Data to use:

☆ ☆ ☆ ☆ ☆ ☆ ☆

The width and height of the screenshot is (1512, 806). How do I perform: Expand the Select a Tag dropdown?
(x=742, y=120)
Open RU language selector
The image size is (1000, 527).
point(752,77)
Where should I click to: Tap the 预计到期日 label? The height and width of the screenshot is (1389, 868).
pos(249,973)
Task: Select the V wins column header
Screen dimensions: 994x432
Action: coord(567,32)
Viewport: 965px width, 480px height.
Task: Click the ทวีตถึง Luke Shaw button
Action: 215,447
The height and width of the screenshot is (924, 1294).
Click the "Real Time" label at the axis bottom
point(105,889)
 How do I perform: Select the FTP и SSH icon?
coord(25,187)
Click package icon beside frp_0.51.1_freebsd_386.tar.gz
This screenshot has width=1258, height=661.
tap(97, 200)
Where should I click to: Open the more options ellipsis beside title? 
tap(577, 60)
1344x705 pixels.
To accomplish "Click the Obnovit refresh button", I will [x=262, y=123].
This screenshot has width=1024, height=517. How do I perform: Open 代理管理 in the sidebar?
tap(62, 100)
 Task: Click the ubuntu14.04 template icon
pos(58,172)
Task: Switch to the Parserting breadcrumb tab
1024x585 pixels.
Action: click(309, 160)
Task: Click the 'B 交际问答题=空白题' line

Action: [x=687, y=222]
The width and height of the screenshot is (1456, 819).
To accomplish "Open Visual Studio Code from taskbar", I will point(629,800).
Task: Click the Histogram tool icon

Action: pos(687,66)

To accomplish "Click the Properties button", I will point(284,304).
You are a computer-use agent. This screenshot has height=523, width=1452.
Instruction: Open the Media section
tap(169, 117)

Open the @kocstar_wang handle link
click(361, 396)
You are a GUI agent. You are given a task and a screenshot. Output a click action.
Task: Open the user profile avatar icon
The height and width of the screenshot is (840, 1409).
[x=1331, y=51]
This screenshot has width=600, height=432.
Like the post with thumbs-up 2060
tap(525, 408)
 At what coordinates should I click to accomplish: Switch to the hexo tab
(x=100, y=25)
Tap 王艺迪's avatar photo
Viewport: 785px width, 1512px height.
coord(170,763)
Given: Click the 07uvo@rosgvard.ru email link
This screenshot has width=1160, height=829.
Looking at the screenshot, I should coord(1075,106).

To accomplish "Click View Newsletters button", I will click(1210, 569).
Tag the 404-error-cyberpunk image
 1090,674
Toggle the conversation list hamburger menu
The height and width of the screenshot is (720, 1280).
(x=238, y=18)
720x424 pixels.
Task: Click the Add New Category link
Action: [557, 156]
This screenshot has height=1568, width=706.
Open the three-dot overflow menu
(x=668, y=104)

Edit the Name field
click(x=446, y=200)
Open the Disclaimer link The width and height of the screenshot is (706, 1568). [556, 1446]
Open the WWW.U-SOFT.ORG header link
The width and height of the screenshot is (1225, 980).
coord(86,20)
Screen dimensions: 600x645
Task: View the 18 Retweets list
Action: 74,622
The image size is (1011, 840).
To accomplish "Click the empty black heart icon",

☆ ☆ ☆ ☆ ☆ ☆ ☆

What you will do:
Each entry above must be retyped exactly.

Solution to this problem:
The width and height of the screenshot is (1512, 806). How do I perform: Expand the Select a Tag dropdown?
(x=742, y=120)
Open RU language selector
The image size is (1000, 527).
point(752,77)
Where should I click to: Tap the 预计到期日 label? The height and width of the screenshot is (1389, 868).
pos(249,973)
Task: Select the V wins column header
Screen dimensions: 994x432
Action: coord(567,32)
Viewport: 965px width, 480px height.
Task: Click the ทวีตถึง Luke Shaw button
Action: 215,447
The height and width of the screenshot is (924, 1294).
Click the "Real Time" label at the axis bottom
point(105,889)
 How do I perform: Select the FTP и SSH icon?
coord(25,187)
Click package icon beside frp_0.51.1_freebsd_386.tar.gz
This screenshot has width=1258, height=661.
tap(97, 200)
Where should I click to: Open the more options ellipsis beside title? 
tap(577, 60)
1344x705 pixels.
To accomplish "Click the Obnovit refresh button", I will [x=262, y=123].
This screenshot has width=1024, height=517. How do I perform: Open 代理管理 in the sidebar?
tap(62, 100)
 Task: Click the ubuntu14.04 template icon
pos(58,172)
Task: Switch to the Parserting breadcrumb tab
1024x585 pixels.
Action: click(309, 160)
Task: Click the 'B 交际问答题=空白题' line

Action: [x=687, y=222]
The width and height of the screenshot is (1456, 819).
To accomplish "Open Visual Studio Code from taskbar", I will point(629,800).
Task: Click the Histogram tool icon

Action: pos(687,66)

To accomplish "Click the Properties button", I will point(284,304).
You are a computer-use agent. This screenshot has height=523, width=1452.
Instruction: Open the Media section
tap(169, 117)

Open the @kocstar_wang handle link
click(361, 396)
You are a GUI agent. You are given a task and a screenshot. Output a click action.
Task: Open the user profile avatar icon
The height and width of the screenshot is (840, 1409).
[x=1331, y=51]
This screenshot has width=600, height=432.
Like the post with thumbs-up 2060
tap(525, 408)
 At what coordinates should I click to accomplish: Switch to the hexo tab
(x=100, y=25)
Tap 王艺迪's avatar photo
Viewport: 785px width, 1512px height.
coord(170,763)
Given: Click the 07uvo@rosgvard.ru email link
This screenshot has width=1160, height=829.
Looking at the screenshot, I should coord(1075,106).

To accomplish "Click View Newsletters button", I will click(1210, 569).
Tag the 404-error-cyberpunk image
 1090,674
Toggle the conversation list hamburger menu
The height and width of the screenshot is (720, 1280).
(x=238, y=18)
720x424 pixels.
Task: Click the Add New Category link
Action: [557, 156]
This screenshot has height=1568, width=706.
Open the three-dot overflow menu
(x=668, y=104)

Edit the Name field
click(x=446, y=200)
Open the Disclaimer link The width and height of the screenshot is (706, 1568). [556, 1446]
Open the WWW.U-SOFT.ORG header link
The width and height of the screenshot is (1225, 980).
coord(86,20)
Screen dimensions: 600x645
Task: View the 18 Retweets list
Action: 74,622
The image size is (1011, 840).
To accomplish "Click the empty black heart icon",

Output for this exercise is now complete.